Don’t ask me why, but for years now I have been aware of the walleye fishery on the Columbia River in the Portland area and just east of Portland and have never fished for them there. About all I know is that summer is best time to fish them, and that two of the better areas are Multnomah Channel along Sauvie Island and above the 205 Bridge east of Portland.
Then the other day a friend, Bob, called me and asked if I wanted to go walleye fishing with him and wife, Arlene. It is pretty obvious what my answer was.
Bob and Arlene had done some walleye fishing with a guide the week before so they knew a lot about where to go than I did. All I had was a bunch of walleye tackle that has been accumulated through the years and it was just taking up space in my garage.
The tackle most people use for walleye fishing on the lower Columbia is a three ounce bottom walker and a nightcrawler harness. Then what you do is slowly troll downstream with your bottom walker tickling the bottom.

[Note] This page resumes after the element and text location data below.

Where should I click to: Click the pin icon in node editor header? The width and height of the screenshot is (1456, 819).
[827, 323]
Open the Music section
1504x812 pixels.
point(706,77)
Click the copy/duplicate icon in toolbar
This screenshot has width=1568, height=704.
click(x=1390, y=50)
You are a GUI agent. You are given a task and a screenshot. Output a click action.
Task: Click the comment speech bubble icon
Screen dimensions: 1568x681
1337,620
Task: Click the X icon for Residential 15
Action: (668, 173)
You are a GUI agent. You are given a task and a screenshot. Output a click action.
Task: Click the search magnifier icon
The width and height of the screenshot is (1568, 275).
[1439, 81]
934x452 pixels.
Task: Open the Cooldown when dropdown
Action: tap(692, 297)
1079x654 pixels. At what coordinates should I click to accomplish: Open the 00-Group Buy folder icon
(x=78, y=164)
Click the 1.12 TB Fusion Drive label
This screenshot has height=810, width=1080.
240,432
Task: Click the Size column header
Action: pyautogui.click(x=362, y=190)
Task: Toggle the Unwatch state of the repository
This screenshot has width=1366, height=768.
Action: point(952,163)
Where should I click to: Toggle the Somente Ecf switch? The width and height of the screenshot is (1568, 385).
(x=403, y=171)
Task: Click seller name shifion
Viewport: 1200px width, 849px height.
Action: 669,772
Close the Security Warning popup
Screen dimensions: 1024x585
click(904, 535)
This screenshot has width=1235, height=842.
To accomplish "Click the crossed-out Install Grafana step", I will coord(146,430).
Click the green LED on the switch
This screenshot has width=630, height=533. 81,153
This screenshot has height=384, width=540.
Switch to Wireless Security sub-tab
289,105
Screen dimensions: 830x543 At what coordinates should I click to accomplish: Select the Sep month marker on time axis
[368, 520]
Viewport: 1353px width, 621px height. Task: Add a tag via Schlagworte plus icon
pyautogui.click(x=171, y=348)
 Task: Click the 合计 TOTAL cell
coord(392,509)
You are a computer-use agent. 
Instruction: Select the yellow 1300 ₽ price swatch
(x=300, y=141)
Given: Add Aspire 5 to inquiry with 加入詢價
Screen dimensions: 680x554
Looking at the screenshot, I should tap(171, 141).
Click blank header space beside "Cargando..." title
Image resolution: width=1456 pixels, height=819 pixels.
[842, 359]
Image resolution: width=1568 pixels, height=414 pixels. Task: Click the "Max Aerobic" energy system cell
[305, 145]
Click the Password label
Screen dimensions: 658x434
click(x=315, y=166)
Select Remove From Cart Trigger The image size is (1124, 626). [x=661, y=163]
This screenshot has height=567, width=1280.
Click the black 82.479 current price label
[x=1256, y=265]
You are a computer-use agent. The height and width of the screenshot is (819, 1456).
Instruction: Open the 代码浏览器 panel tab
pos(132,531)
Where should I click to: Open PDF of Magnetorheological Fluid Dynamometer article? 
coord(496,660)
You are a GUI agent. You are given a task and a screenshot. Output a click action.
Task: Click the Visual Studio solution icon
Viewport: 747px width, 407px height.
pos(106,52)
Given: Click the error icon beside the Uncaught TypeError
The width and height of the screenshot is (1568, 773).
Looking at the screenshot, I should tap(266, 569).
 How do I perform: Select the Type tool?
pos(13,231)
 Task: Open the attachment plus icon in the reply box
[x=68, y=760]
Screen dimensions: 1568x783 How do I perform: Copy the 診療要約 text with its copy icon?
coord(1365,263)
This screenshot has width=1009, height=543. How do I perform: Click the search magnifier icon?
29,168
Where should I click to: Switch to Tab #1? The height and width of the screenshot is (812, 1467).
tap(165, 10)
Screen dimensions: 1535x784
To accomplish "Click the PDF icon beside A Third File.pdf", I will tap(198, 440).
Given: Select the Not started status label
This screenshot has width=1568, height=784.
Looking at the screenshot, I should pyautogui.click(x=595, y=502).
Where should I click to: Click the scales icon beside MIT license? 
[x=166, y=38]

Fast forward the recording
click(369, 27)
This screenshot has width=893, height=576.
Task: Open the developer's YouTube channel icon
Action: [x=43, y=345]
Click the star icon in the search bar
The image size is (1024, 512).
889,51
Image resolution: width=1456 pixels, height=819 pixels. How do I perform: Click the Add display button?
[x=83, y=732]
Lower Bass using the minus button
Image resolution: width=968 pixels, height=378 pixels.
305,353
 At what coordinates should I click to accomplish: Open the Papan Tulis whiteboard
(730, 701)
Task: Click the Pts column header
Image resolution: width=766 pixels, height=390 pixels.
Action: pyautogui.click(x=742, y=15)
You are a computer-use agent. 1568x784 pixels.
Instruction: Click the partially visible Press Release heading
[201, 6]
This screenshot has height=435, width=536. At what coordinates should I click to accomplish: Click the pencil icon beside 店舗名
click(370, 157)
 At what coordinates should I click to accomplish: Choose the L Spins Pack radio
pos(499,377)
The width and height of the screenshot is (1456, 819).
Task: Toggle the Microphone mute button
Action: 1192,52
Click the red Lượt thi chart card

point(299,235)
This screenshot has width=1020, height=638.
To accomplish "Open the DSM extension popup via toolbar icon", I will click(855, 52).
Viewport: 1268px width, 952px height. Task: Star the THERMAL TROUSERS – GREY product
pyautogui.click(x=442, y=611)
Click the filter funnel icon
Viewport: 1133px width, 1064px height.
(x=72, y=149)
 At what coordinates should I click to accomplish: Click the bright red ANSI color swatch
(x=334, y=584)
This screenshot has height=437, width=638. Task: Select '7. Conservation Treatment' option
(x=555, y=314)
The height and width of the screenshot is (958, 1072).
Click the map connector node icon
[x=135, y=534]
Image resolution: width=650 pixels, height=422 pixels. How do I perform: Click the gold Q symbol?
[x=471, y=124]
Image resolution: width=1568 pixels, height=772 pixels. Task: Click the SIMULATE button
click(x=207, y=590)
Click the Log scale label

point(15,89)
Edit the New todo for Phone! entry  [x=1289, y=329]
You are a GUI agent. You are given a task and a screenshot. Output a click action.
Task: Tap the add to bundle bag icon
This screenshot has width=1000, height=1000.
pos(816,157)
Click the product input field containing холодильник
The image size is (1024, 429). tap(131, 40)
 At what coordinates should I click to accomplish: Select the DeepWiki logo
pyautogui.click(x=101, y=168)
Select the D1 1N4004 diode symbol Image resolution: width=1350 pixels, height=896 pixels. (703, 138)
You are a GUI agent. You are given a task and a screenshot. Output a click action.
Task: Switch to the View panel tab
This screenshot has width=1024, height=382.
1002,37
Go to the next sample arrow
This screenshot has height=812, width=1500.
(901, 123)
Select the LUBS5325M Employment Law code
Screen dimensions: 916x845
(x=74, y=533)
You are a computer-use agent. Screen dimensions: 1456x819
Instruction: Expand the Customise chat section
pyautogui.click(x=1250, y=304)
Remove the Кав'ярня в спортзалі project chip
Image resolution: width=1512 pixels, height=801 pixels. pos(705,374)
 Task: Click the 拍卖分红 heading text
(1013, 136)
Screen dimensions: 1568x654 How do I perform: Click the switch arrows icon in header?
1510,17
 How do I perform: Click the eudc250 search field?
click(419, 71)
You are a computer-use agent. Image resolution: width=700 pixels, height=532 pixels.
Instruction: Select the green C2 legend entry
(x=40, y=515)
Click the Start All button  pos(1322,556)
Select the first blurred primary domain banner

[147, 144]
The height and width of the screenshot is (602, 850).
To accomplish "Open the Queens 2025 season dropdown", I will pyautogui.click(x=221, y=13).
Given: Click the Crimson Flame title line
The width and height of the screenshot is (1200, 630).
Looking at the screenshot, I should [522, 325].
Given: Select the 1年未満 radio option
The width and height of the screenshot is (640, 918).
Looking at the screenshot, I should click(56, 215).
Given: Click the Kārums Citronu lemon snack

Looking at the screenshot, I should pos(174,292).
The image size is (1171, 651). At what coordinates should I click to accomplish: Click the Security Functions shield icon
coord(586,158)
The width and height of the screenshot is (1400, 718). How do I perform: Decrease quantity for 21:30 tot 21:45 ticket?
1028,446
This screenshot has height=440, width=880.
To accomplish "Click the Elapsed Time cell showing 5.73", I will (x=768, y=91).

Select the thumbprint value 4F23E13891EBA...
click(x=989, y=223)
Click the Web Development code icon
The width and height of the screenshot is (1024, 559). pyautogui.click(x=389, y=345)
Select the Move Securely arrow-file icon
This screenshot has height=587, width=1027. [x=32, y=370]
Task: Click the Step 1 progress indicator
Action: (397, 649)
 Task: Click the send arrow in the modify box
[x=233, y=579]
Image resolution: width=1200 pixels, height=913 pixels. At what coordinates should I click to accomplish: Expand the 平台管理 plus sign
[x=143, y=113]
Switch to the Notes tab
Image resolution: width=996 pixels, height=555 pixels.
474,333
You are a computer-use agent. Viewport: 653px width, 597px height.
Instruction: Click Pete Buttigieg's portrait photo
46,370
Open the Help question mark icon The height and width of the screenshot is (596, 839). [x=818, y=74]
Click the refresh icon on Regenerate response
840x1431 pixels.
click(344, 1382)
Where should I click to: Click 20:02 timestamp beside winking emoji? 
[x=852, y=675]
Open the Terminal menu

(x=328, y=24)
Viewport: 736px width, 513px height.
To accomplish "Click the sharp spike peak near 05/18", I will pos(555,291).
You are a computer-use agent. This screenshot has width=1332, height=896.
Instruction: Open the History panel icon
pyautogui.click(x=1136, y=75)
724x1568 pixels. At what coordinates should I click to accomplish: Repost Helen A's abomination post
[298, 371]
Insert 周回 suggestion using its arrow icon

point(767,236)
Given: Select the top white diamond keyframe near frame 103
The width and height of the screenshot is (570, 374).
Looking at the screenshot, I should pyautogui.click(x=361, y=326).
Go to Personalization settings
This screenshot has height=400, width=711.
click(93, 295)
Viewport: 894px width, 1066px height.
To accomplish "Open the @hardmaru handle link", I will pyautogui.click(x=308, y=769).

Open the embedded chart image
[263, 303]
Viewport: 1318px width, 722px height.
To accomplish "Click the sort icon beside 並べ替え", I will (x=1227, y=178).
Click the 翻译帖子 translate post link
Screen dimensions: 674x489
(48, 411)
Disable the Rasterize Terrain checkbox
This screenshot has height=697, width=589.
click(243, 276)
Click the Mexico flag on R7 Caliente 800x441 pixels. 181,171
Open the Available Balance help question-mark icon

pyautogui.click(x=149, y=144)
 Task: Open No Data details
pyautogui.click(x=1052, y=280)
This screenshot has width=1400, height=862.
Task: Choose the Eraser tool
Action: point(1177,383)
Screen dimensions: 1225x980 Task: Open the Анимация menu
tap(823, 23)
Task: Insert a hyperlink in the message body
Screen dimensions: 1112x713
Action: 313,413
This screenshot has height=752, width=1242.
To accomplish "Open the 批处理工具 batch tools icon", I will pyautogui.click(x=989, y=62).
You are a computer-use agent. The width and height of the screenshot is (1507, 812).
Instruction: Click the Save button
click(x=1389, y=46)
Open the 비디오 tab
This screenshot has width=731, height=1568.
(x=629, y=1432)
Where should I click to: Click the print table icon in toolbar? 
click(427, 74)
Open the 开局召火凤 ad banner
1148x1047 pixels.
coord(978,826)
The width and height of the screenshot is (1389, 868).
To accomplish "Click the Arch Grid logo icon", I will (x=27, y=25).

Much of the bottom on the Columbia is a series of humps and the one key to success when is to make sure that you presentation also tickles down the backside of these humps. This means that you are constantly taking in line and then quickly releasing line to keep in contact with the bottom.
We quickly found that there are a variety of fish in the Columbia, not just walleye. We ended up catching, chubs, pike minnows, smallmouth bass and even a starry flounder.
Our first few trolls produced a few bites and a couple of chubs but no walleyes. Then we switched to the other side of the Columbia to an area where there are a lot of humps and river pilings and the depth varied from four to thirty feet. On our second pass we went over a big hump and I released several feet of line to keep on the bottom.
Just as I clicked my reel into gear I had a solid strike that felt like the bottom gobbling my nightcrawler. It was one heavy fish with a lot of head shakes and short runs.
Unbeknown to me, Bob started to video the fight as Arlene grabbed the net as I tried to get the fish close to the boat. Finally it appeared out of the depths and Bob wondered if the net was big enough.
Fortunately it was, as Arlene slid the net under my 8.3 pound walleye. I still have a lot of walleye gear left, and I can assure you that it will not be sitting in the garage collecting dust.